Member of the European Parliament
- Incumbent
- Assumed office 1 July 2019

Member of the Riksdag
- In office 4 October 2010 – 29 September 2014

Personal details
- Born: 18 May 1976 (age 49) Basra, Ba'athist Iraq
- Citizenship: Sweden
- Political party: Centre (since 2004)
- Children: 3
- Alma mater: Mid Sweden University Stockholm University
- Occupation: Information engineer • Politician

= Abir Al-Sahlani =

Swedish politician (born 1976)

Abir Al-Sahlani (born 18 May 1976) is an Iraqi-born Swedish Member of the European Parliament and since July 2019 a member of the European Parliament, representing the Centre Party. She lives in Hägersten, Stockholm.

== Biography ==
Al Sahlani was born in Basra, Iraq in 1976 to a middle class Iraqi family. Her father, Faisal Sahlani, was a leading opposition politician. He was a member of the Communist Party, which at that time, was banned by Saddam Hussein's Ba'athist regime. She left Iraq with her mother, fleeing the brutality of the former regime, leaving behind her father, a political prisoner in Abu Ghraib prison. Al Sahlani arrived in Sweden alone at the age of 15 and began her political career soon afterwards.

== Education ==
Al-Sahlani studied at the Mid Sweden University (Mittuniversitetet) in Sundsvall. She holds a master's degree from Stockholm University.

In 2002–2003 she was a volunteer with Nacka School (Internationella Engelska Skolan) in Stockholm.

== Political career ==
In 2004 Al-Sahlani was appointed to the Secretary General of the Iraqi National Democratic Alliance (DNA) position.

In February 2007 Al-Sahlani became a member of Sweden's Center Party. In May 2019, Al-Sahlani was elected to the European Parliament. She has since been serving on the Committee on Employment and Social Affairs. In addition to her committee assignments, she is a member of the European Parliament Intergroup on Disability, the European Parliament Intergroup on LGBT Rights and the European Parliament Intergroup on Seas, Rivers, Islands and Coastal Areas.

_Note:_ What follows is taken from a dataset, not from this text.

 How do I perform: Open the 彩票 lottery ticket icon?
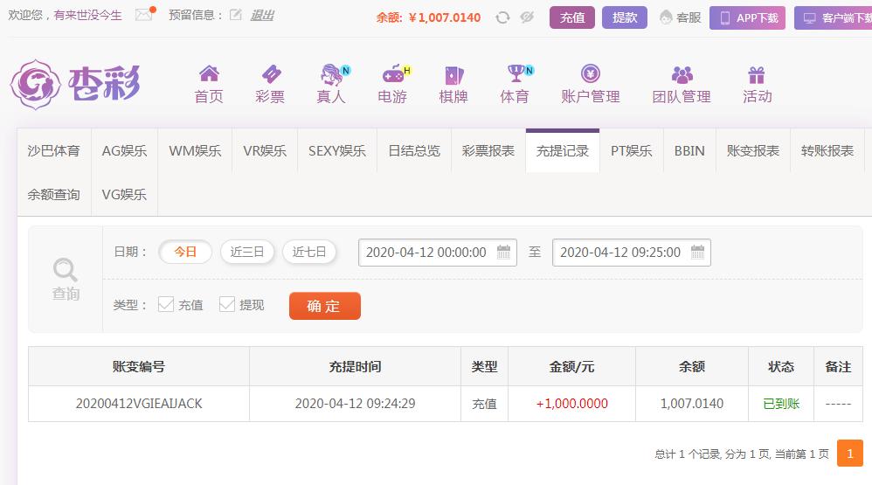pyautogui.click(x=271, y=74)
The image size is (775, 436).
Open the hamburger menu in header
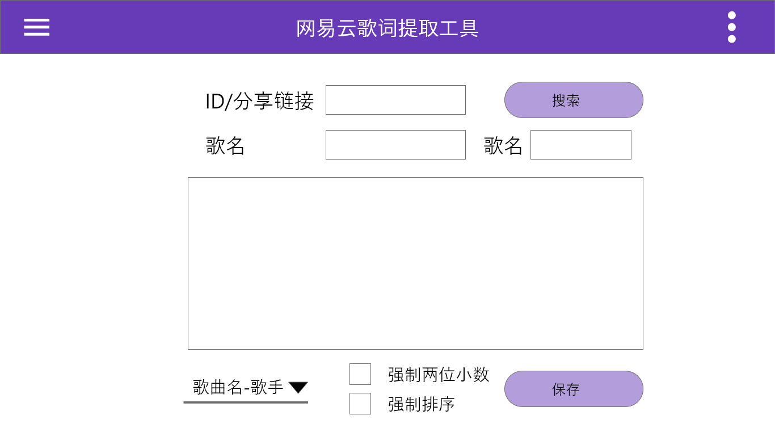[37, 27]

Since 2021 Al-Sahlani has been part of the Parliament's delegation to the Conference on the Future of Europe.

In 2024, Al-Sahlani was the winner of the "Best Speech" award at The Parliament Magazines annual MEP Awards.

== Time-out ==
In November 2013 Al-Sahlani took time-out from the Swedish parliament due to alleged deficiencies in the reporting of an aid project in Iraq. According to the Swedish Radio, 300,000 euros had not been reported correctly. Half a year later she was cleared of all charges and made a comeback in the Swedish Parliament.

== Mahsa Amini protests ==
In October 2022, Al-Sahlani cut her hair in the middle of a speech at European Parliament in Strasbourg, France, whilst intoning the popular Kurdish YPJ women's resistance slogan, "Jin, Jiyan, Azadi," which translates to 'woman, life, freedom' to affirm her support for Iranian women and the Mahsa Amini protests and to call on Europe to act.